WORK INSTRUCTIONS: Below are the records; print them all without any alteration.

Collected data:

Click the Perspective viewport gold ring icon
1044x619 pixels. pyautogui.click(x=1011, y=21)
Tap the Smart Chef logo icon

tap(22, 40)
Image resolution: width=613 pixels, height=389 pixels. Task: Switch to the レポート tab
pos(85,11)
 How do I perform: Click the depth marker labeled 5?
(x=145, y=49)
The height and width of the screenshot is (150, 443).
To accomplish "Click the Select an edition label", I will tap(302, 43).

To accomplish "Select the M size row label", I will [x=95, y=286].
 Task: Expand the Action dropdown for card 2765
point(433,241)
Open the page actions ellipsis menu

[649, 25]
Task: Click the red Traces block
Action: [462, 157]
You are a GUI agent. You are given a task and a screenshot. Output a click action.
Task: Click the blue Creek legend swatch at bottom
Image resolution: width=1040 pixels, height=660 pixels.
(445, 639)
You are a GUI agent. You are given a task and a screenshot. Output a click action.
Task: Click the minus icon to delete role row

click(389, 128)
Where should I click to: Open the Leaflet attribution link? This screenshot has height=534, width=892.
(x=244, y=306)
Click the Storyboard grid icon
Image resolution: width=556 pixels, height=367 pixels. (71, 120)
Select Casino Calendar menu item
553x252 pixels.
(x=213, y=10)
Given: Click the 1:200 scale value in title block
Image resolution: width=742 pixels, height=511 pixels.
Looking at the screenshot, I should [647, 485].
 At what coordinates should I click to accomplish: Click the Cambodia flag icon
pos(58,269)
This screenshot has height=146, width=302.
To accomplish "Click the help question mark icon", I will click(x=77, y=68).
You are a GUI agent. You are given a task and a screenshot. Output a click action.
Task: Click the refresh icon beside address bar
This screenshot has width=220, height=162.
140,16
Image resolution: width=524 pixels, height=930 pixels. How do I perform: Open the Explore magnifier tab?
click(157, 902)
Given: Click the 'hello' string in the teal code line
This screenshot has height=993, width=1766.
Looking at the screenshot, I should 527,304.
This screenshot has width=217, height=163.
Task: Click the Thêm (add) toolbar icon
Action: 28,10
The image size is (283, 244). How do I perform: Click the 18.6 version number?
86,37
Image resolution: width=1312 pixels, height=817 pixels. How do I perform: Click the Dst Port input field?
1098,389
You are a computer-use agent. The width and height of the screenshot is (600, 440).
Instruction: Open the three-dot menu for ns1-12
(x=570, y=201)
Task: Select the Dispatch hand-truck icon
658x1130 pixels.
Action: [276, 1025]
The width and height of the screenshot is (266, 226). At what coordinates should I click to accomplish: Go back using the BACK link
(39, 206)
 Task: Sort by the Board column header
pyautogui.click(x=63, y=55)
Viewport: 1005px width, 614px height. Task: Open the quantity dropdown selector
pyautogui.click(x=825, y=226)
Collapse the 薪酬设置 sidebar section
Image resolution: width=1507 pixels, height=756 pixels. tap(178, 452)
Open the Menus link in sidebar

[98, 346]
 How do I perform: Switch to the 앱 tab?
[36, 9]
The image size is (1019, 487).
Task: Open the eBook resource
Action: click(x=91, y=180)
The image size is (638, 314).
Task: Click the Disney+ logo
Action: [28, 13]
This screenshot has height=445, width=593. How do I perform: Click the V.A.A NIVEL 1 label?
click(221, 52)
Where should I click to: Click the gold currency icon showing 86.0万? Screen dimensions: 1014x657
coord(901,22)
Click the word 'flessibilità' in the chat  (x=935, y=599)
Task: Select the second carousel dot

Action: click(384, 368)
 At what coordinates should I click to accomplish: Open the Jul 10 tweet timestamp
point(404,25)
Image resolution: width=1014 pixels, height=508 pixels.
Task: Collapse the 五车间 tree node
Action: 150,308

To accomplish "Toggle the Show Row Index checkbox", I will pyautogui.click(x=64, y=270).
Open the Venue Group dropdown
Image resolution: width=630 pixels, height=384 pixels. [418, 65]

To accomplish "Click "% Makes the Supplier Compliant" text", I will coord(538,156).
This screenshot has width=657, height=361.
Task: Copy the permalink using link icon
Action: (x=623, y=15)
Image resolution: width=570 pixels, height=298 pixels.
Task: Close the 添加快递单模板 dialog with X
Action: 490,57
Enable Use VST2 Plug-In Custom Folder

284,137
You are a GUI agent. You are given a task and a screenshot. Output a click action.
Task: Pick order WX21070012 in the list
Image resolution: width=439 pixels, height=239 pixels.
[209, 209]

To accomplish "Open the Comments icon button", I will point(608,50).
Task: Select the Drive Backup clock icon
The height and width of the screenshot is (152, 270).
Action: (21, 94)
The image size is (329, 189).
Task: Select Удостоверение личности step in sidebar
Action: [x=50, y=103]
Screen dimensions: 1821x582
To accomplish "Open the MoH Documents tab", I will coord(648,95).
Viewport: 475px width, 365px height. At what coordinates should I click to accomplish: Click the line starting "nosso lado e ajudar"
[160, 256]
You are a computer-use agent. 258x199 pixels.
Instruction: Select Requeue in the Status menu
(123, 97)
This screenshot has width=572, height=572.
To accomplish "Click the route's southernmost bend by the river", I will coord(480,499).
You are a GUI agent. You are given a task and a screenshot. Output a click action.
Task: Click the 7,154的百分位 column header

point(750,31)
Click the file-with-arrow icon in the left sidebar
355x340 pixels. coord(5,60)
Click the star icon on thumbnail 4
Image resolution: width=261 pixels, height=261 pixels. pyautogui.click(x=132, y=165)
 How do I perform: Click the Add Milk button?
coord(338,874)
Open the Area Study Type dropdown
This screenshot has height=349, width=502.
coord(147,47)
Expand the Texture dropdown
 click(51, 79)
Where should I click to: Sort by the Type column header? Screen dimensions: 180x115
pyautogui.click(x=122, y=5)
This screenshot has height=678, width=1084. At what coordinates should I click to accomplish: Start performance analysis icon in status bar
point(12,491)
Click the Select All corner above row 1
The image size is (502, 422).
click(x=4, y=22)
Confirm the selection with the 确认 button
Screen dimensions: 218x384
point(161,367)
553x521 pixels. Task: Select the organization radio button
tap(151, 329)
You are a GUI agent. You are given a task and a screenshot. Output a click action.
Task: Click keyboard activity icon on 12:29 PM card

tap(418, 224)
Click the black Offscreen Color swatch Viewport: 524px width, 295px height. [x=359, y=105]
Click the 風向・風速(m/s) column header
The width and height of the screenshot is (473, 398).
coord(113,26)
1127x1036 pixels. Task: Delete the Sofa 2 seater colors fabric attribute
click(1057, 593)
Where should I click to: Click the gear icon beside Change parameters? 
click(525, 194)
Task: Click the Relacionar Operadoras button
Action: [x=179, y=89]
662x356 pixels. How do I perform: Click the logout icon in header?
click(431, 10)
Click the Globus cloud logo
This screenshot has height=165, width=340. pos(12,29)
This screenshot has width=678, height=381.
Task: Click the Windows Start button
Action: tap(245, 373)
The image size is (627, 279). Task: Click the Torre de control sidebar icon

SOLUTION FOR THIS TASK:
Click the Perspective viewport gold ring icon
1044x619 pixels. pyautogui.click(x=1011, y=21)
Tap the Smart Chef logo icon

tap(22, 40)
Image resolution: width=613 pixels, height=389 pixels. Task: Switch to the レポート tab
pos(85,11)
 How do I perform: Click the depth marker labeled 5?
(x=145, y=49)
The height and width of the screenshot is (150, 443).
To accomplish "Click the Select an edition label", I will tap(302, 43).

To accomplish "Select the M size row label", I will [x=95, y=286].
 Task: Expand the Action dropdown for card 2765
point(433,241)
Open the page actions ellipsis menu

[649, 25]
Task: Click the red Traces block
Action: [462, 157]
You are a GUI agent. You are given a task and a screenshot. Output a click action.
Task: Click the blue Creek legend swatch at bottom
Image resolution: width=1040 pixels, height=660 pixels.
(445, 639)
You are a GUI agent. You are given a task and a screenshot. Output a click action.
Task: Click the minus icon to delete role row

click(389, 128)
Where should I click to: Open the Leaflet attribution link? This screenshot has height=534, width=892.
(x=244, y=306)
Click the Storyboard grid icon
Image resolution: width=556 pixels, height=367 pixels. (71, 120)
Select Casino Calendar menu item
553x252 pixels.
(x=213, y=10)
Given: Click the 1:200 scale value in title block
Image resolution: width=742 pixels, height=511 pixels.
Looking at the screenshot, I should [647, 485].
 At what coordinates should I click to accomplish: Click the Cambodia flag icon
pos(58,269)
This screenshot has height=146, width=302.
To accomplish "Click the help question mark icon", I will click(x=77, y=68).
You are a GUI agent. You are given a task and a screenshot. Output a click action.
Task: Click the refresh icon beside address bar
This screenshot has width=220, height=162.
140,16
Image resolution: width=524 pixels, height=930 pixels. How do I perform: Open the Explore magnifier tab?
click(157, 902)
Given: Click the 'hello' string in the teal code line
This screenshot has height=993, width=1766.
Looking at the screenshot, I should 527,304.
This screenshot has width=217, height=163.
Task: Click the Thêm (add) toolbar icon
Action: 28,10
The image size is (283, 244). How do I perform: Click the 18.6 version number?
86,37
Image resolution: width=1312 pixels, height=817 pixels. How do I perform: Click the Dst Port input field?
1098,389
You are a computer-use agent. The width and height of the screenshot is (600, 440).
Instruction: Open the three-dot menu for ns1-12
(x=570, y=201)
Task: Select the Dispatch hand-truck icon
658x1130 pixels.
Action: [276, 1025]
The width and height of the screenshot is (266, 226). At what coordinates should I click to accomplish: Go back using the BACK link
(39, 206)
 Task: Sort by the Board column header
pyautogui.click(x=63, y=55)
Viewport: 1005px width, 614px height. Task: Open the quantity dropdown selector
pyautogui.click(x=825, y=226)
Collapse the 薪酬设置 sidebar section
Image resolution: width=1507 pixels, height=756 pixels. tap(178, 452)
Open the Menus link in sidebar

[98, 346]
 How do I perform: Switch to the 앱 tab?
[36, 9]
The image size is (1019, 487).
Task: Open the eBook resource
Action: click(x=91, y=180)
The image size is (638, 314).
Task: Click the Disney+ logo
Action: [28, 13]
This screenshot has height=445, width=593. How do I perform: Click the V.A.A NIVEL 1 label?
click(221, 52)
Where should I click to: Click the gold currency icon showing 86.0万? Screen dimensions: 1014x657
coord(901,22)
Click the word 'flessibilità' in the chat  (x=935, y=599)
Task: Select the second carousel dot

Action: click(384, 368)
 At what coordinates should I click to accomplish: Open the Jul 10 tweet timestamp
point(404,25)
Image resolution: width=1014 pixels, height=508 pixels.
Task: Collapse the 五车间 tree node
Action: 150,308

To accomplish "Toggle the Show Row Index checkbox", I will pyautogui.click(x=64, y=270).
Open the Venue Group dropdown
Image resolution: width=630 pixels, height=384 pixels. [418, 65]

To accomplish "Click "% Makes the Supplier Compliant" text", I will coord(538,156).
This screenshot has width=657, height=361.
Task: Copy the permalink using link icon
Action: (x=623, y=15)
Image resolution: width=570 pixels, height=298 pixels.
Task: Close the 添加快递单模板 dialog with X
Action: 490,57
Enable Use VST2 Plug-In Custom Folder

284,137
You are a GUI agent. You are given a task and a screenshot. Output a click action.
Task: Pick order WX21070012 in the list
Image resolution: width=439 pixels, height=239 pixels.
[209, 209]

To accomplish "Open the Comments icon button", I will point(608,50).
Task: Select the Drive Backup clock icon
The height and width of the screenshot is (152, 270).
Action: (21, 94)
The image size is (329, 189).
Task: Select Удостоверение личности step in sidebar
Action: [x=50, y=103]
Screen dimensions: 1821x582
To accomplish "Open the MoH Documents tab", I will coord(648,95).
Viewport: 475px width, 365px height. At what coordinates should I click to accomplish: Click the line starting "nosso lado e ajudar"
[160, 256]
You are a computer-use agent. 258x199 pixels.
Instruction: Select Requeue in the Status menu
(123, 97)
This screenshot has width=572, height=572.
To accomplish "Click the route's southernmost bend by the river", I will coord(480,499).
You are a GUI agent. You are given a task and a screenshot. Output a click action.
Task: Click the 7,154的百分位 column header

point(750,31)
Click the file-with-arrow icon in the left sidebar
355x340 pixels. coord(5,60)
Click the star icon on thumbnail 4
Image resolution: width=261 pixels, height=261 pixels. pyautogui.click(x=132, y=165)
 How do I perform: Click the Add Milk button?
coord(338,874)
Open the Area Study Type dropdown
This screenshot has height=349, width=502.
coord(147,47)
Expand the Texture dropdown
 click(51, 79)
Where should I click to: Sort by the Type column header? Screen dimensions: 180x115
pyautogui.click(x=122, y=5)
This screenshot has height=678, width=1084. At what coordinates should I click to accomplish: Start performance analysis icon in status bar
point(12,491)
Click the Select All corner above row 1
The image size is (502, 422).
click(x=4, y=22)
Confirm the selection with the 确认 button
Screen dimensions: 218x384
point(161,367)
553x521 pixels. Task: Select the organization radio button
tap(151, 329)
You are a GUI agent. You are given a task and a screenshot. Output a click action.
Task: Click keyboard activity icon on 12:29 PM card

tap(418, 224)
Click the black Offscreen Color swatch Viewport: 524px width, 295px height. [x=359, y=105]
Click the 風向・風速(m/s) column header
The width and height of the screenshot is (473, 398).
coord(113,26)
1127x1036 pixels. Task: Delete the Sofa 2 seater colors fabric attribute
click(1057, 593)
Where should I click to: Click the gear icon beside Change parameters? 
click(525, 194)
Task: Click the Relacionar Operadoras button
Action: [x=179, y=89]
662x356 pixels. How do I perform: Click the logout icon in header?
click(431, 10)
Click the Globus cloud logo
This screenshot has height=165, width=340. pos(12,29)
This screenshot has width=678, height=381.
Task: Click the Windows Start button
Action: tap(245, 373)
The image size is (627, 279). Task: Click the Torre de control sidebar icon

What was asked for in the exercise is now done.